Based on the information in the database, and some additional metadata, stored elsewhere (Where?!?!) this function will generate a valid Tabular Data Resource descriptor, according to the Frictionless Data specification, which can be found here:

https://frictionlessdata.io/specs/tabular-data-resource/

Returns: a Tabular Data Resource descriptor describing the contents of the selected table

Todo

remove upon removal of pudl_db

pudl.output.export.hash_csv(csv_path)[source]

Calculates a SHA-i256 hash of the CSV file for data integrity checking.

Parameters

csv_path (path-like) – Path the CSV file to hash.

Returns

the hexdigest of the hash, with a ‘sha256:’ prefix.

Return type

str

pudl.output.export.simplify_sql_type(sql_type, field_name='')[source]

Convert an SQL Alchemy Type into a string type for use in Table Schema.

See: https://frictionlessdata.io/specs/table-schema/

Parameters
  • sql_type (sqlalchemy.sql.sqltypes.type instance) – The type associated with the column being processed, as extracted from a MetaData object reflecting the database being packaged. Should be taken from the list of Column objects associated with a Table object.

  • field_name (string, optional) – The name of the field, which may offer more context as to the nature of the field (e.g. an integer field whose name ends in _year is a year).

Returns

A string representing a simple data type, allowed in the Table Schema standard.

Return type

string

Todo

Remove upon removal of pudl_db

pudl.output.export.test_file_consistency(pkg_name, tables, out_dir)[source]

Tests the consistency of tables for packaging.

The purpose of this function is to test that we have the correct list of tables.

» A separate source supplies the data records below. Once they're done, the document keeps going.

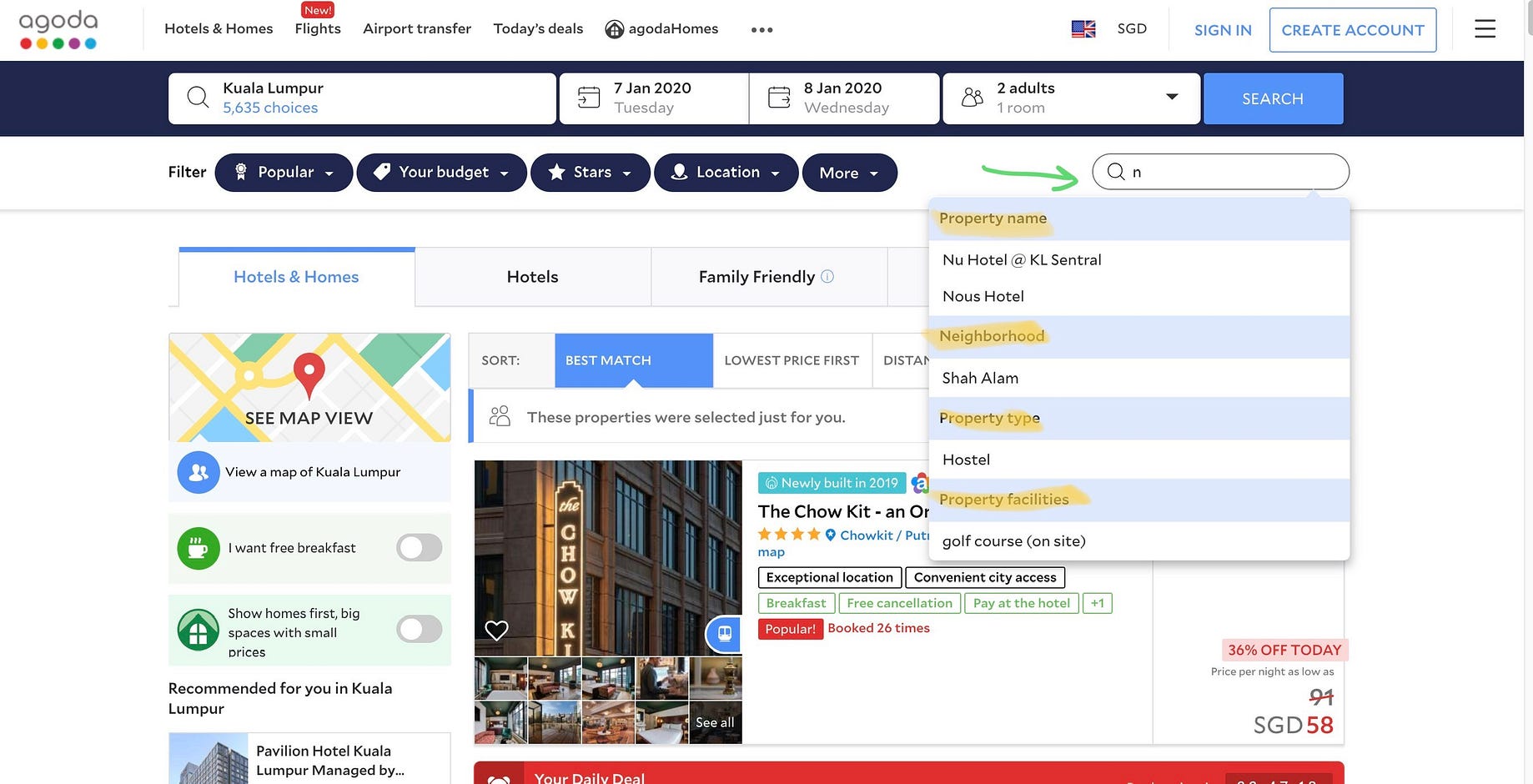Open the adults and room selector dropdown

(1171, 97)
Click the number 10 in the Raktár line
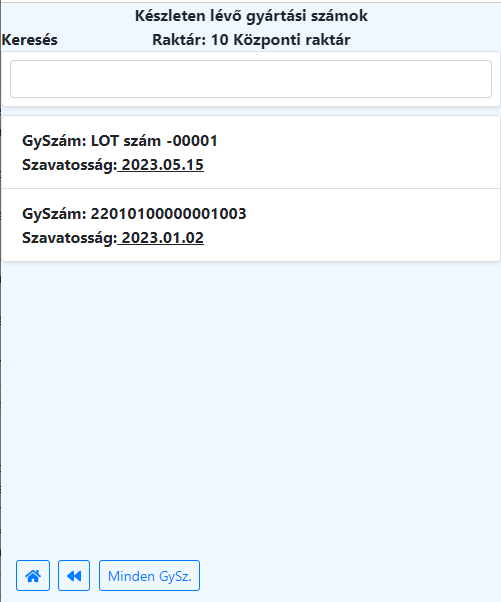Image resolution: width=501 pixels, height=602 pixels. (220, 40)
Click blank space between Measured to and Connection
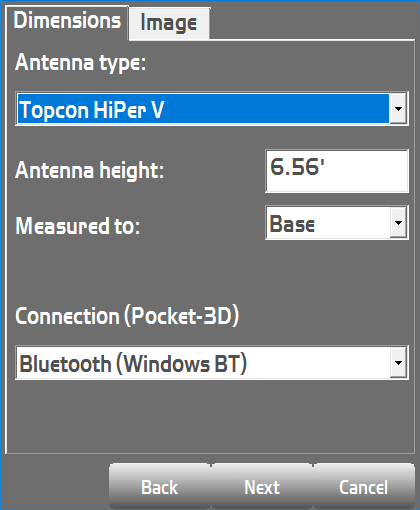The width and height of the screenshot is (420, 510). pos(210,272)
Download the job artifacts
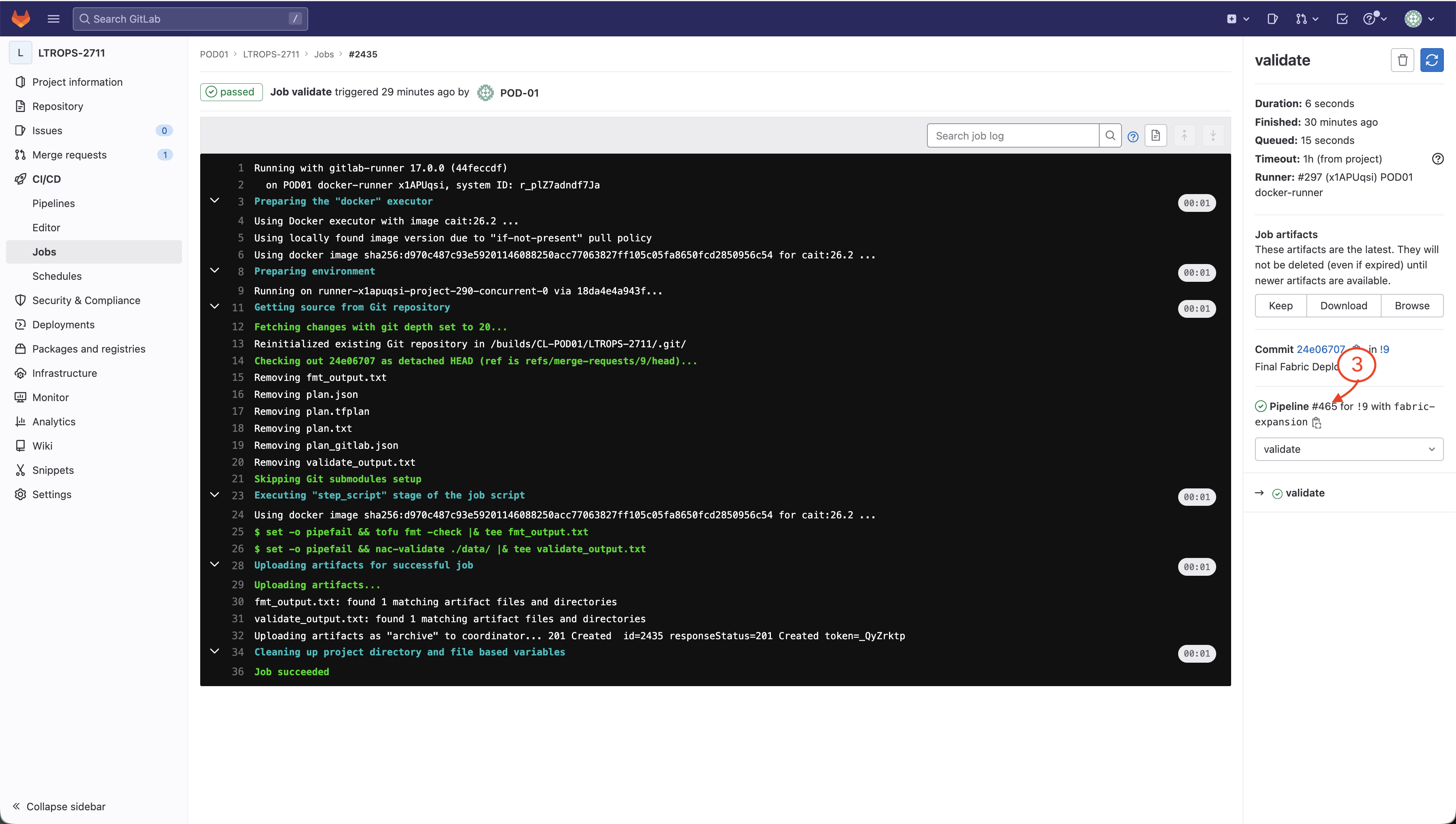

There are three different ways we could determine which tables are being dumped into packages: a list of the tables being generated through the ETL functions, the list of dependent tables and the list of CSVs in package directory.

Currently, this function is supposed to be fed the ETL function tables which are tested against the CSVs present in the package directory.

Parameters
  • pkg_name (string) – the name of the data package.

  • tables (list) – a list of table names to be tested.

  • out_dir (path-like) – the directory in which to check the consistency of table files

Raises

AssertionError – If the tables in the CSVs and the ETL tables are not exactly the same list of tables.

Todo

Determine what to do with the dependent tables check.